SPIRLÌ NON LO SA «Non ho bisogno di alcun incarico – ha proseguito – presto raggiungerò il team di Emergency in Calabria e lavoreremo come struttura sanitaria a Crotone. Il presidente Spirlì forse non lo sa, ma siamo nella sua regione da molti anni. A Polistena abbiamo un ambulatorio che funziona piuttosto bene. Lavoriamo anche in Italia, insomma, forse un po’ sottotraccia». «Ci è stato chiesto di allestire anche strutture da campo a Crotone, potrebbero servire in caso di aumento spropositato di casi – ha aggiunto – altrimenti useremo la struttura in muratura, allestiremo una trentina di posti per malati Covid».
APPELLO A MEDICI E INFERMIERI «Noi non ci occupiamo di sconfiggere la criminalità organizzata in Calabria, noi ci occupiamo di occupare persone, anzi faccio appello a medici e infermieri che possono, di contattarci e di venire a dare una mano, non solo in ospedale ma anche sul territorio. Credo che questa pandemia sia possibile sconfiggerla se c’è una sanità territoriale, non è soltanto l’ospedale quello che fa la differenza».

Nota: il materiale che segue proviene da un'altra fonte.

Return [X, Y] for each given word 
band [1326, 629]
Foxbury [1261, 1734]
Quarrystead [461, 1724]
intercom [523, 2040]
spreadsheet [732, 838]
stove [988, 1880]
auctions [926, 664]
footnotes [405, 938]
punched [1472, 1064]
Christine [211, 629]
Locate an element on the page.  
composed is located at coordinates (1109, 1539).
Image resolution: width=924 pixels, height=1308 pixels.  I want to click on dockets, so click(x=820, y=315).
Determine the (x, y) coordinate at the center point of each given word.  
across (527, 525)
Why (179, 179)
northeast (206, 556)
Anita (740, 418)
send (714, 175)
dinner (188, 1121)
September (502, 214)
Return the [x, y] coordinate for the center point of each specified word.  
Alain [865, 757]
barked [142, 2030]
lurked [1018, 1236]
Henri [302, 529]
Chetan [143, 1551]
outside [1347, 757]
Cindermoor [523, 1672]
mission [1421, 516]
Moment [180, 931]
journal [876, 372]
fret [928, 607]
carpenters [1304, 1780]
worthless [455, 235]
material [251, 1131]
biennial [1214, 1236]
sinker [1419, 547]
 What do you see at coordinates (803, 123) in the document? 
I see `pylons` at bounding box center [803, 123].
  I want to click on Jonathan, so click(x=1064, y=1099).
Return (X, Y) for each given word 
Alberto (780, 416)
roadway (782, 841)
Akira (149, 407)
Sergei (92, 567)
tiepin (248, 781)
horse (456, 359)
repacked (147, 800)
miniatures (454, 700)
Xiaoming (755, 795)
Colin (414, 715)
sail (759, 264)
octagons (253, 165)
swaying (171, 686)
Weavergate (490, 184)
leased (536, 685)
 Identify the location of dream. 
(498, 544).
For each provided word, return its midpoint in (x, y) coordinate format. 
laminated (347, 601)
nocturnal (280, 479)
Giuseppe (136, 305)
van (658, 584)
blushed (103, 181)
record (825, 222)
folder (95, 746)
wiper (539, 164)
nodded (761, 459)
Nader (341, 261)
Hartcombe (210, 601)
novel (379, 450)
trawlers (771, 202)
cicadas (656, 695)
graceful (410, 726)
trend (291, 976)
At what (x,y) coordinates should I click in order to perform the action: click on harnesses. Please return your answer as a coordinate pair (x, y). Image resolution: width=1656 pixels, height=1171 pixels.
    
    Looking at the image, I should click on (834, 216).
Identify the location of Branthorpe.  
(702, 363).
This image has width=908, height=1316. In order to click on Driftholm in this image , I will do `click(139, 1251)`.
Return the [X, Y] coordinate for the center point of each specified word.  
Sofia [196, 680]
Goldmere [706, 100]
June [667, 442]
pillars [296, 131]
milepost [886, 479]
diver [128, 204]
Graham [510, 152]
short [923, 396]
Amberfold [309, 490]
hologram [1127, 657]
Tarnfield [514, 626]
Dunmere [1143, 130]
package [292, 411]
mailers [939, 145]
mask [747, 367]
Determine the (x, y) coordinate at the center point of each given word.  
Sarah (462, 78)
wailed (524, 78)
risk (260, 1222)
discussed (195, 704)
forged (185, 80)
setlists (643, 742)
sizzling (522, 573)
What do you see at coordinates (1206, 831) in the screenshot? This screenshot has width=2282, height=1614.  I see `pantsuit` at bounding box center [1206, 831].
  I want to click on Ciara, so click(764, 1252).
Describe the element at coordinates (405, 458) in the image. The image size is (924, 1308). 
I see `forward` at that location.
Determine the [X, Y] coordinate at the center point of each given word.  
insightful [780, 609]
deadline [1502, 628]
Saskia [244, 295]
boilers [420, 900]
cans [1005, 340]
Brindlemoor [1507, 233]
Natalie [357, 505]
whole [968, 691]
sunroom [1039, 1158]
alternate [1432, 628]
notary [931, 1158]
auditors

GLI HATERS Gino Strada, rispondendo alle domande di Fabio Fazio, ha affrontato anche il tema degli haters che si sono scatenati contro di lui quando è stato ipotizzato il suo nome quale commissario alla sanità in Calabria. «Ho visto e sentito i post ‘chissà quanti soldi ha fatto Gino Strada’. Noi abbiamo curato le persone gratuitamente. Poi ho scoperto, e mi farebbe piacere fosse vero, di avere una bella villa a Montecarlo, un conto in Svizzera». «Io non so come si potrebbe reagire – ha aggiunto – perché siamo in un Paese dove io posso dire ‘mi pare/a me sembra che tu sembra sia un assassino’ e tu non puoi denunciarmi. Basta aggiungere una frasetta come ‘mi pare’ che sei apposto. Tutte queste persone non sono perseguibili o denunciabili».